Now he, along with his daughter Cheryl Segall, will be singing there on Tuesday for the fourth time – marking a countdown to Granat’s 300th performance, since he hosted his 275th show last Sunday.

“I always wanted to sing and then business got in the way,” Granat, who has lived in the Great Neck area for more than 30 years, said in an interview.

“I was in finance,” Granat said later. “We still have a boutique investment banking firm where we work with companies who are interested in either selling the company or buying a company or raising capital and we are the advisers who make that happen.”

Granat said his turn to cabaret singing could be linked to Michael Moriarty, an actor and pianist who had also chaired the board of a theater company.
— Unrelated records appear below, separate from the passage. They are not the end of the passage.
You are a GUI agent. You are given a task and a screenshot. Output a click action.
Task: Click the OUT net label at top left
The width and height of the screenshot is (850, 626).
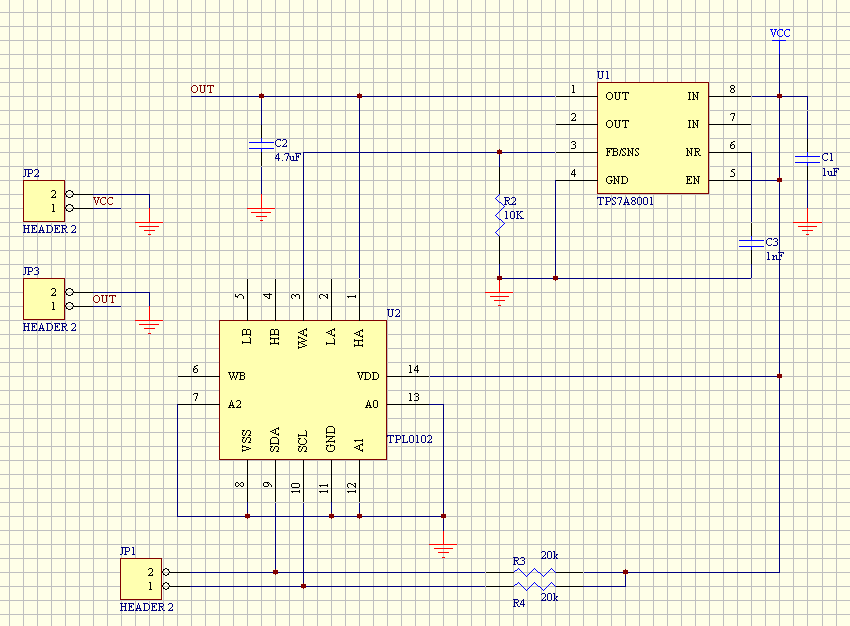coord(202,89)
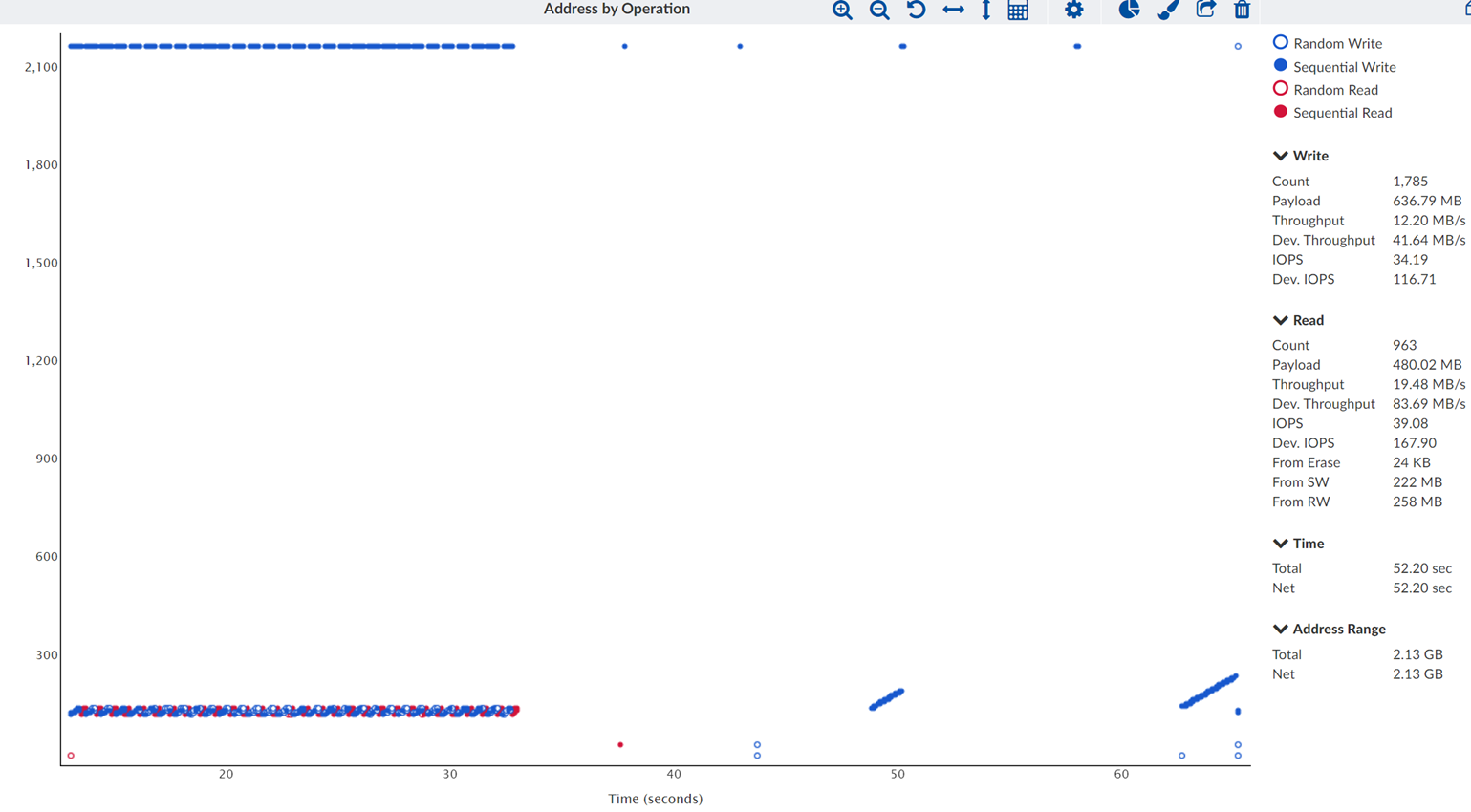Collapse the Address Range section
1471x812 pixels.
click(x=1281, y=629)
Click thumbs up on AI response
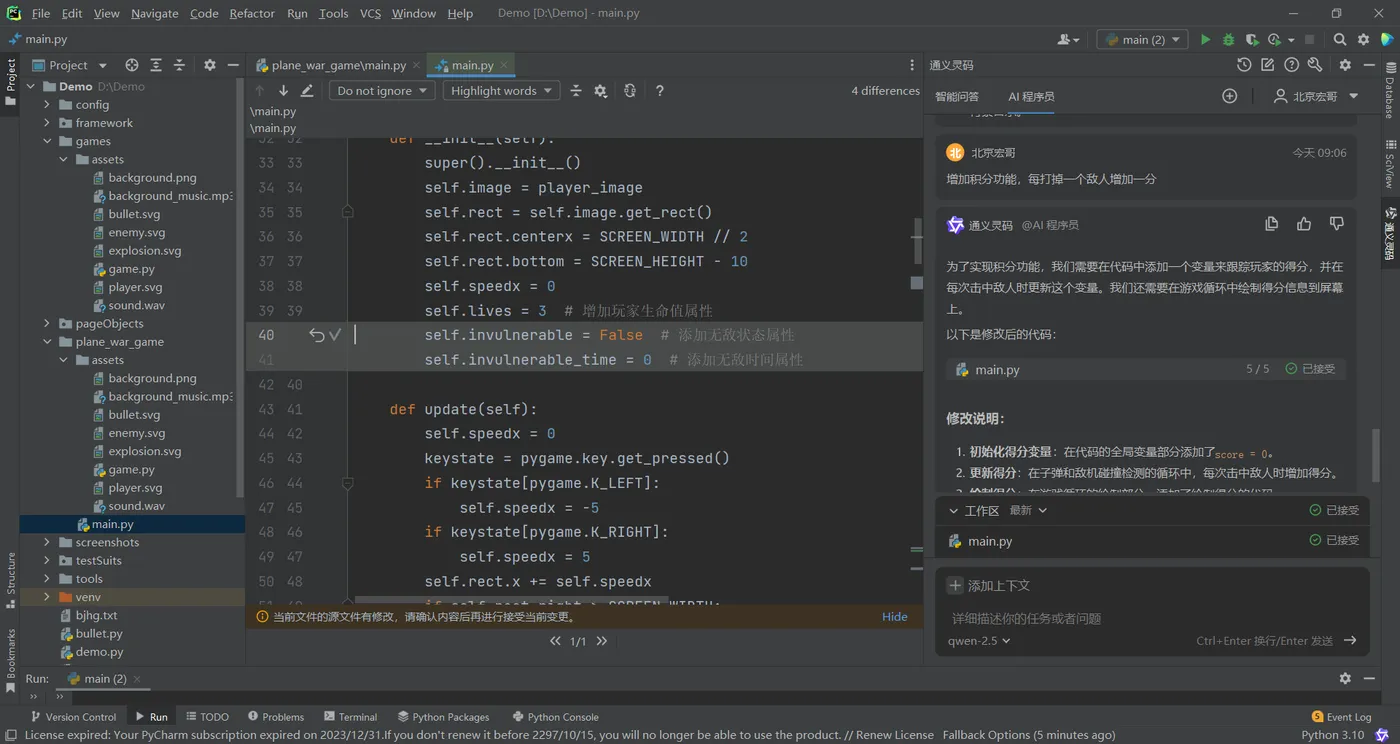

One day Moriarty asked him to sing as he sat down to play piano, Granat said.

“The long story short is he’s the one that got me started,” Granat said.

Since making the turn to cabaret singing, thanks in part to a string of connections, Granat has performed in numerous clubs, resorts, venues and private functions.

He said he has drawn influence from the Gershwins and the partnership between Lorenz Hart and Richard Rodgers, particularly for the emotional resonance in their songs.

“They get to me emotionally,” Granat said.

In the case of the Tuesday performance, Granat and Segall will channel the works of Frank Sinatra and Carly Simon. Granat said during the performance, to be 90 minutes long, listeners could expect “some of the most beautiful songs and the stories behind those songs,” as well as “the influence that Sinatra had on Carly Simon.”

“I want the audience to leave knowing something they haven’t known before,” Granat said, noting he tends to do a lot of research on artists before each performance.

He characterized Sinatra as one of the “great singers” of his time for being able to bring a story to life on stage through song.

“They interpret the lyric so that you’re watching and listening to a story being told,” Granat said. “I particularly feel very strongly about the men and women who wrote the lyrics to these great songs. I consider them the poets of our country.”

“And I feel it’s my obligation and my joy to understand that lyric before I perform it so I’m a storyteller,” Granat added.

Admission is free. Call 516-482-5701 for further information.

Temple Emanuel of Great Neck is located at 150 Hicks Lane.